* PAGE *
Posted: January 16, 2012 - 1:02am

Rick Santorum’s near-miss in Iowa provides a reminder that, for many Republican voters (and not a few candidates), religion and politics overlap. If you need another reminder, though, consider this: recently, the Smithsonian has restored and put on display a weird and fantastic 19th-century book known as “The Jefferson Bible.” That’s Jefferson as in Thomas, and this private, personal document offers a useful case study in how politics and Christianity have mixed it up in American history, right up to today.

To understand Jefferson’s Bible, you need to start with the one book he published in his lifetime: “Notes on the State of Virginia.” Jefferson wrote this survey in the 1780s, organizing it around topics like “The different religions received into that State.” But the book came back to haunt him two decades later when he was battling John Adams for the presidency. Indeed, long before Rick Perry’s and Mitt Romney’s books caused them trouble on the campaign trail, Jefferson had to deal with some very specific attacks on what he’d written about religion.

Those attacks became a key issue in the election of 1800. While Jefferson referred to “Nature’s God” in the Declaration of Independence, he preferred to keep his personal beliefs to himself, a reticence that lined up with his philosophy of individual freedom and religious tolerance. In “Notes,” he put it this way: “It does me no injury for my neighbor to say there are twenty gods, or no god. It neither picks my pocket nor breaks my leg.”

In a presidential campaign, and in the hands of Jefferson’s enemies, this passage became proof of the candidate’s radicalism. One popular pamphlet from a pro-Adams minister quoted “Notes,” then countered it: “Let my neighbor once persuade himself that there is no God,” the minister warned, “and he will soon pick my pocket, and break not only my leg but my neck.”

Item-finding rows:
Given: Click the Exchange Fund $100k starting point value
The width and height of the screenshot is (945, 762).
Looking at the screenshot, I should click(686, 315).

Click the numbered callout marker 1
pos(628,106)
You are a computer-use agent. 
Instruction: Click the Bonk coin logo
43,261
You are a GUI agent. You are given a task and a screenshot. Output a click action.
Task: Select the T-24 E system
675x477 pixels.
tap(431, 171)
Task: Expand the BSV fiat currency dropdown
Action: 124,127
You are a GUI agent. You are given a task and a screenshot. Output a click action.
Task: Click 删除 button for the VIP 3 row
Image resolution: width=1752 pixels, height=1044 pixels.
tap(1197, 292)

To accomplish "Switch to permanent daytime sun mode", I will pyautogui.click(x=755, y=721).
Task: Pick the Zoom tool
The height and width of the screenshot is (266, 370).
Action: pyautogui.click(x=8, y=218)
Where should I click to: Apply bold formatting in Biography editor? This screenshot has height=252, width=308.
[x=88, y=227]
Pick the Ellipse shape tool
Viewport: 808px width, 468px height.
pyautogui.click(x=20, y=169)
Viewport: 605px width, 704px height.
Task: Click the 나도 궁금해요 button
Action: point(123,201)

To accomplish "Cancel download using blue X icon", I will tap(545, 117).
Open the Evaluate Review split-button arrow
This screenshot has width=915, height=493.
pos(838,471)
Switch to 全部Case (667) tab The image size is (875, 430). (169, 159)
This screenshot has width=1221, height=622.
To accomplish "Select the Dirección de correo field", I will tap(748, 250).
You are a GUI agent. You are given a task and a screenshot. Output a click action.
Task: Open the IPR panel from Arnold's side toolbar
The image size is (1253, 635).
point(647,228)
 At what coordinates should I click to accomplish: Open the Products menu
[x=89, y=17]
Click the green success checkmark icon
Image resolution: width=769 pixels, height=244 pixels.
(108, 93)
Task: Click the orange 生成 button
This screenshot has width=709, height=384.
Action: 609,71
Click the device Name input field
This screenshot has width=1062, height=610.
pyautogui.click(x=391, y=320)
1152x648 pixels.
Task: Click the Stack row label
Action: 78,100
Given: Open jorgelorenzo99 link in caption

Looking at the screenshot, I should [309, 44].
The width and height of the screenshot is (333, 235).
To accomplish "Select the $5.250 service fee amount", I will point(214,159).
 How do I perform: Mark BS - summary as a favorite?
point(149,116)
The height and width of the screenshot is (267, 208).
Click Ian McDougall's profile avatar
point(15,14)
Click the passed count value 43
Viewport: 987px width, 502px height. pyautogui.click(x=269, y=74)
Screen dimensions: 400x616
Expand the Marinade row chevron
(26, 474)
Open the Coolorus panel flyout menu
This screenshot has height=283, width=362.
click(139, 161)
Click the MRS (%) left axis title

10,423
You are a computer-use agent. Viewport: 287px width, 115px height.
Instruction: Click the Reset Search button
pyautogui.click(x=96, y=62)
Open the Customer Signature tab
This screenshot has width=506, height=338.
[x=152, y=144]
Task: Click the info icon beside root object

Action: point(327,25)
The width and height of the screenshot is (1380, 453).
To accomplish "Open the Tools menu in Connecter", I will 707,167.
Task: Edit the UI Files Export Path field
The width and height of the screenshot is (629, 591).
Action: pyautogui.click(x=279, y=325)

* TASK INSTRUCTIONS *
1. Please repeat the part of the Jefferson Bible article starting with "To understand Jefferson’s" and going on through "written about religion.".
2. According to the Jefferson Bible article, in what decade did Jefferson write "Notes on the State of Virginia"?

* SOLUTIONS TO THE TASKS *
1.
To understand Jefferson’s Bible, you need to start with the one book he published in his lifetime: “Notes on the State of Virginia.” Jefferson wrote this survey in the 1780s, organizing it around topics like “The different religions received into that State.” But the book came back to haunt him two decades later when he was battling John Adams for the presidency. Indeed, long before Rick Perry’s and Mitt Romney’s books caused them trouble on the campaign trail, Jefferson had to deal with some very specific attacks on what he’d written about religion.

2. The 1780s